Write Better SQL – Step 3 of 3
To write sql, we’ll take all the information we’ve compiled in the previous articles and map it to the appropriate SELECT clause. The series starts with this introductory article.
All the examples for this lesson are based on Microsoft SQL Server Management Studio and the AdventureWorks2012 database. You can get started using these free tools using my Guide Getting Started Using SQL Server.
Now that you have your goal defined in terms of a good question it is time to start to hone in on the specifics. To do this we are going to work through the general structure of SQL:
- Select List – What columns do we want to include in our query?
- Join Conditions – What tables are needed to display those columns? Are other tables, such as bridge tables required to “navigate” to those tables?
- Where Clause – Are there any filter conditions we want to consider? Are the columns we want to filter included in the list of tables? If not, we’ll have to include them in the join conditions.
- Order by – How should the results be sorted?
As we work through the structure, we aren’t going to focus on the actual SQL syntax. That will come later. The goal is to start to identify and collect all the pieces we’ll need to put the puzzle together. We’ll use the SQL Coding Worksheet found in Appendix A.
You will see that it isn’t really hard to fill out one portion of the sheet, and once it is filled out, it is really easy to write the SQL. The worksheet’s secret is that it helps us break down a seemingly complicated problem into it simple parts.
For this section we’ll use the request “List married Employees by name and the departments they have worked in.”
To make our query useful to read we need to specify what columns we want to see. I usually list them along with the table they are found in. For our example we would want to know the Employee Number, Employee Name, Department Name, Date the Employee Started in the Department, and what shift they worked.
We’ll start by finding the required columns in the Employee Table. There we find the NationalID, but no names! Where are they located?
If you review the EmployeeTable in Microsoft SQL Studio you see there is a foreign key defined on Employee.
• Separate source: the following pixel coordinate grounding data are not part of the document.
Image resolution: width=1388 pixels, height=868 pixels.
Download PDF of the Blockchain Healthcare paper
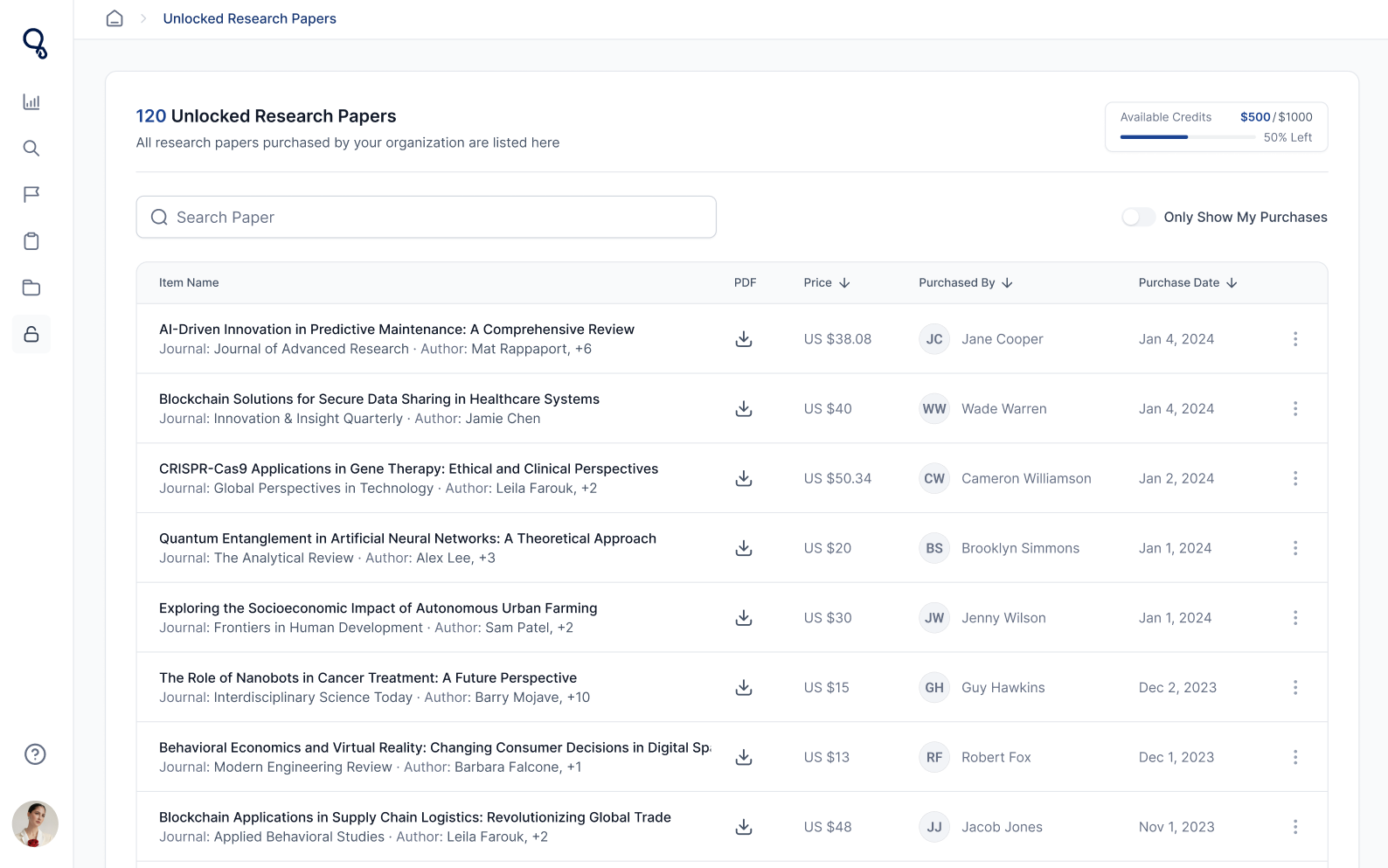click(744, 408)
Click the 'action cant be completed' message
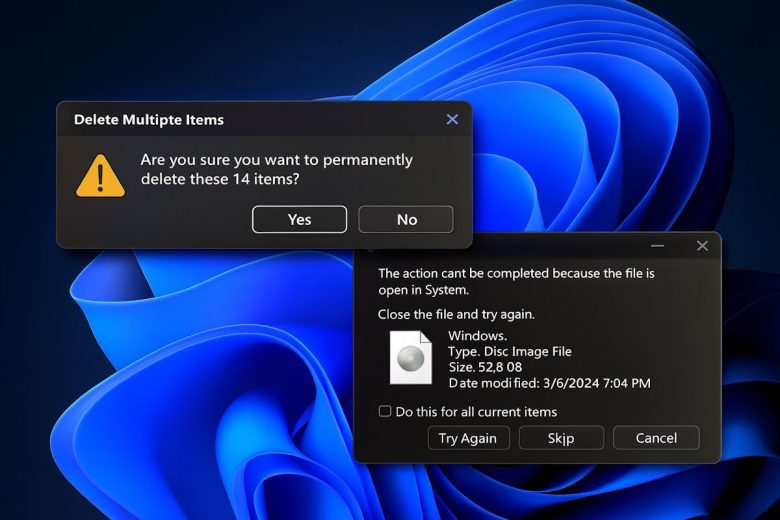The image size is (780, 520). 516,281
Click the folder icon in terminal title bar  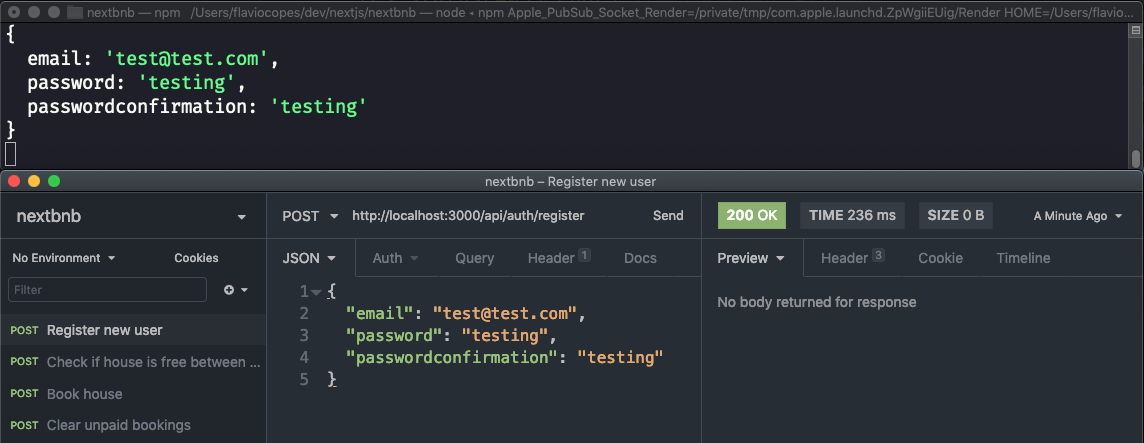(x=74, y=13)
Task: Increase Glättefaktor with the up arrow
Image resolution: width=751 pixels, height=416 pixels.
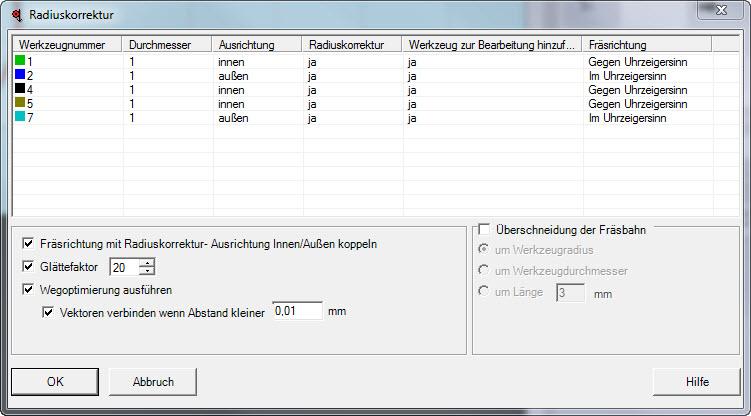Action: pyautogui.click(x=147, y=263)
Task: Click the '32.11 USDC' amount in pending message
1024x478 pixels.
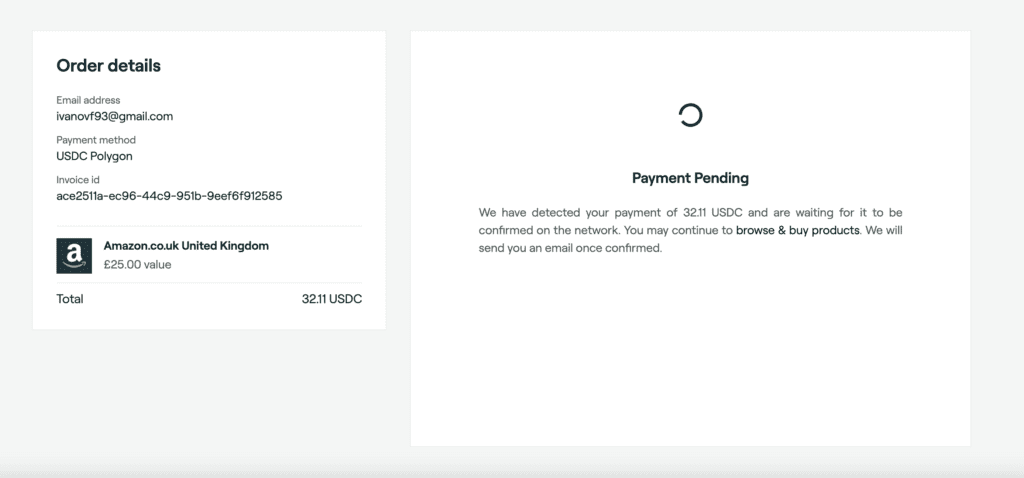Action: click(713, 213)
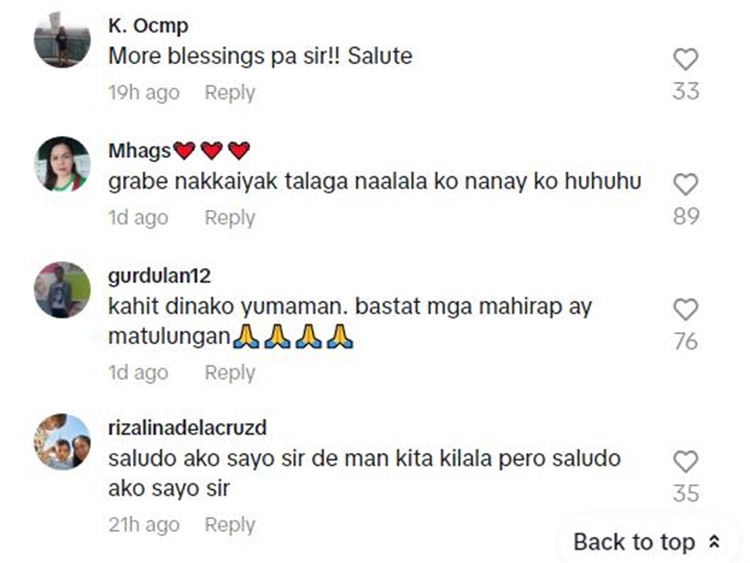
Task: Click the Back to top button
Action: point(647,542)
This “points to” the Person table. That is our hint.
Once you view the Person table’s columns, you see there are First and Last Names.
So far, here is our list:
As you continue to inspect table names and their foreign keys, you eventually happen across the Department and EmployeeDepartmentHistory tables. From here we obtain the remaining columns from our list.
Here is the final list:
You’ll see I added Aliases for some of the columns and I did so to help differentiate them from similarly named columns in other tables.
Now that we have identified the columns to display and their source tables, it is time to understand how these tables are related to one another. Usually I do this step at the same time I’m identifying the columns, but it is easier to explain it as a separate step.
Here is what I do.
First, as I’m identifying the columns and tables, I keep a separate note of the tables used and how they are related. If it gets too overwhelming I’ll draw a simple picture to help me visualize the interconnections.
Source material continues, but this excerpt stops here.